It is insisted by appellant’s counsel, by way of objection to the answer, that a party claiming to have been damaged by breach of a warranty in the sale of goods must have been deceived by the warranty, and that, in a pleading based on a breach of an express warranty as to the quality of goods, it must be alleged, in substance, that the purchaser was induced by the warranty to make the purchase, that he relied upon the warranty, and that he would not have purchased but for it..

[41]*41The subject of warranty in the sale of goods and that of deceit, or fraudulent representations, are in some respects closely connected and are frequently discussed together, sometimes in terms not sufficiently guarded.

Such a warranty, while it is collateral to the principal purpose of the contract, is a part of the contract. It enters into the contract of sale as an element upon which the minds of the contracting parties unite and as a part of the consideration for the purchase. The action or defence based upon the breach of an express -warranty is founded upon an express contract, and not upon deceit; and the question of the intent of the parties is involved as in actions on contracts generally. Defects known to the buyer may sometimes be excluded from a warranty, which are covered by its general terms, because they can not be presumed to have b'een intended by the parties to be insured against. But whatever, under the circumstances, the parties can be said to have intended by their contract, to that will the seller be held, as to other lawful engagements ; and it is not necessary to the buyer’s recovery that he should have been deceived. 2 Schouler Pers. Prop. 351. It is not necessary that it should be true that the buyer would not have purchased but for the warranty. If, in addition to the simple transfer of the property, he can, for the same price or for a greater price, obtain the seller’s engagement to insure the-quality of the goods, such engagement goes with the goods as a part of the consideration, and the buyer is entitled to the benefit of his bargain in this regard, whether he would or would not have bought the goods without this additional consideration.

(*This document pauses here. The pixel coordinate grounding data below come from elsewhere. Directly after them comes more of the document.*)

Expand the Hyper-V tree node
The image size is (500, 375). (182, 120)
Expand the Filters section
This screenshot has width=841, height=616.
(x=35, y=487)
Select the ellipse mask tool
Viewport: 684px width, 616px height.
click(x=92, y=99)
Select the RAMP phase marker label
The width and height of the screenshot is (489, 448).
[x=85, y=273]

Nor is it necessary that the warranty should constitute an inducement to the buyer, or that he should rely upon it, otherwise than in contracts, generally, one party is induced by, and relies upon, the engagements of the other contracting party. In a pleading based upon a breach of such a warranty, if the warranty be sufficiently shown to have entered into the con[42]*42tract as an intended element thereof, and as a part of the consideration for the purchase, it is not necessary, any more than in other suits on contracts, to allege reliance of the buyer upon the warranty. Appellant’s objection to the answer is not well taken. See McClure v. Jeffrey, 8 Ind. 79; Hoffa v. Hoffman, 33 Ind. 172; Jones v. Quick, 28 Ind. 125; Rose v.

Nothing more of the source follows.